Monocyte Migration Assay Using a Vascular-on-a-Chip Model and its Utilization for the Evaluation of a Heated Tobacco Product

Ayaka Hayashida^*Atsuko NozawaShigeaki Ito

• Japan Tobacco (Japan), Tokyo, Japan

The use of Heated Tobacco Products (HTPs) is expected to have a reduced-risk potential for cardiovascular disease, including atherosclerosis, compared with combustible cigarettes (CCs). Because of the complex relationship between atherosclerosis and lifestyle factors, such as diet, physical activity, and smoking, focusing on the pathogenesis of atherosclerosis will help deepen our understanding of the reduced risk potential of HTPs. Organ-on-a-chip platforms are widely used to mimic human pathophysiology when studying such pathologic manifestations. In this study, a Vascular-on-a-Chip (VoC) model was used to mimic the characteristic physiology of the human vasculature and to establish an assessment model to measure three endpoints: endothelial barrier impairment, monocyte adhesion, and monocyte migration through vascular endothelial cells (VECs), which are the important initial key events in atherosclerosis. Macrophages were exposed to test cigarette smoke (CS) and HTP aerosol extracts, and conditioned medium was collected. VECs cultured on VoC were exposed to these conditioned media to mimic the effects on the vascular system caused by inflammatory responses elicited by inhaled substances.
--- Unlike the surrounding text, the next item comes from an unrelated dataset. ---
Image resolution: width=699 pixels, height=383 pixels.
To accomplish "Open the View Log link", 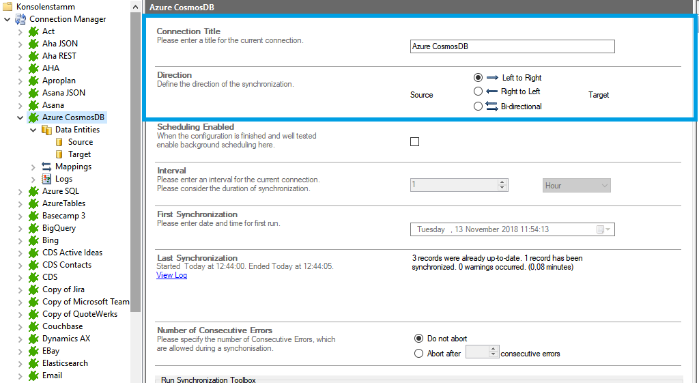I will coord(171,275).
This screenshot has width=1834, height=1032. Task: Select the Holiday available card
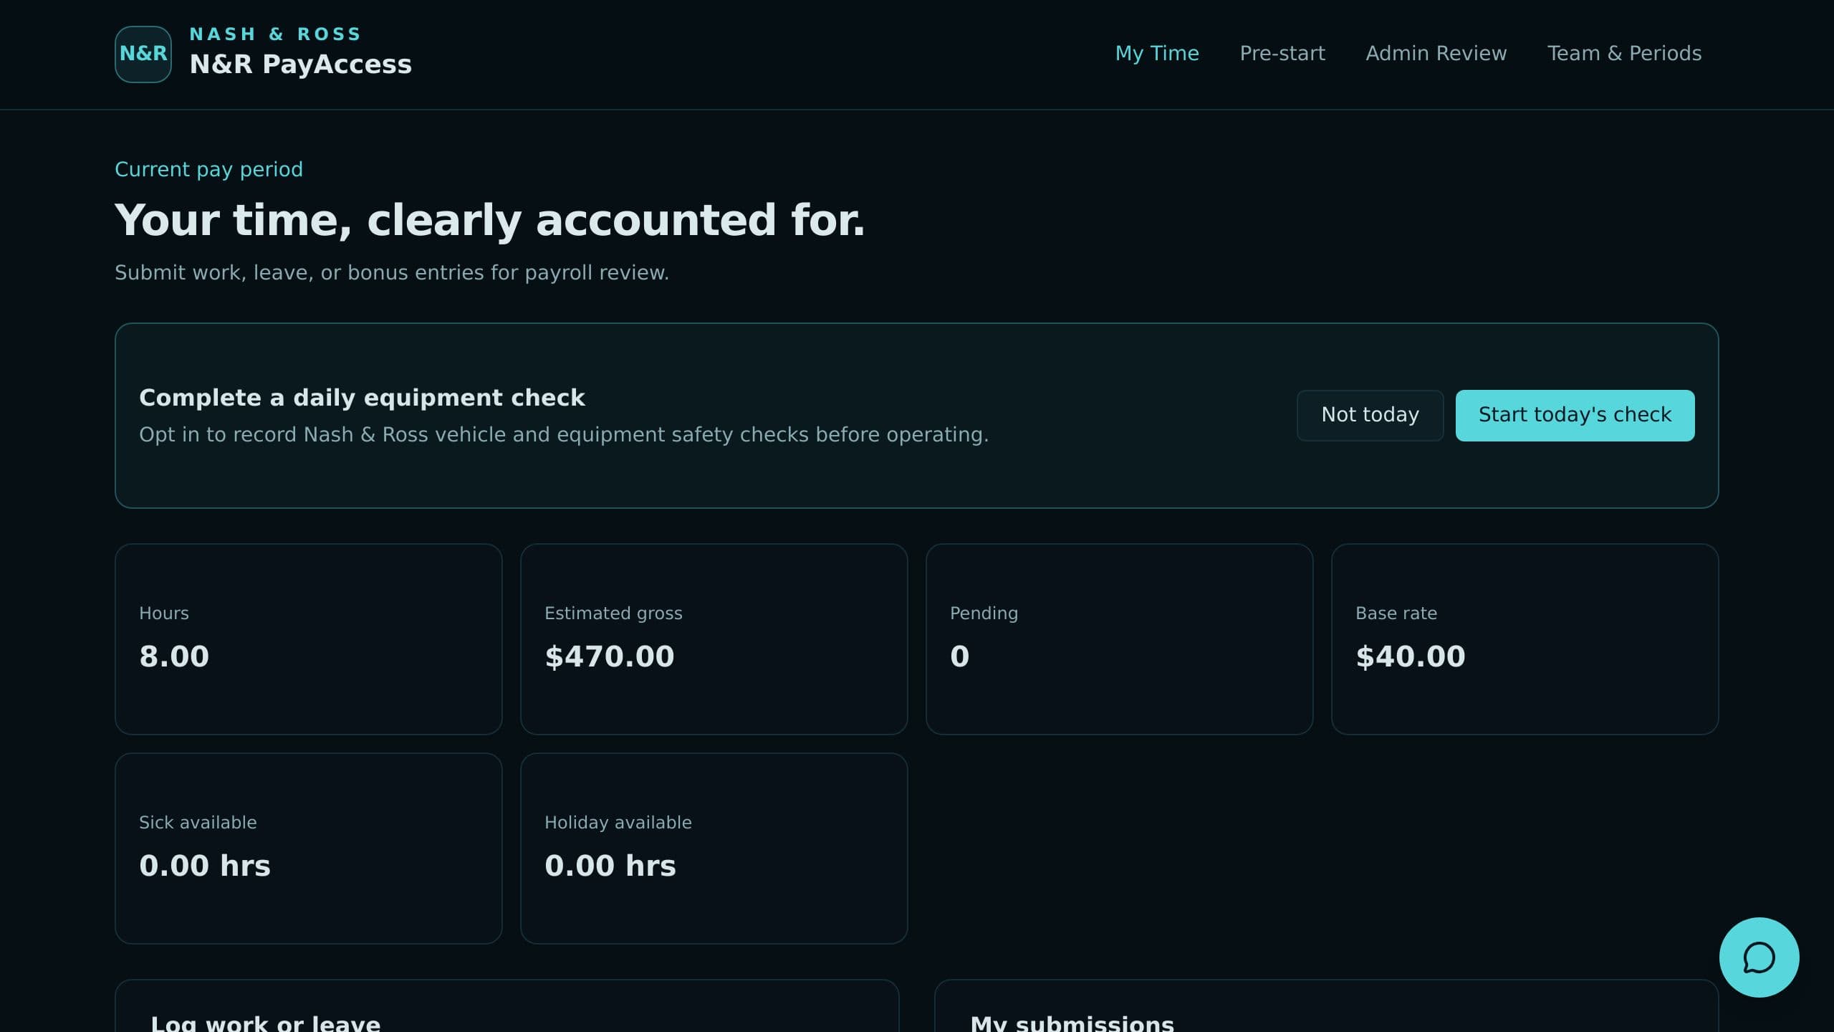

The HTP aerosol-exposed group had significantly reduced endothelial barrier impairment, monocyte adhesion, and monocyte migration compared with the CS-exposed group, and there was no significant difference with the solvent control. In summary, our model provided valuable insights into the reduced risk potential of an HTP compared with a CC by evaluating a series of endpoints in the early stage of atherosclerosis.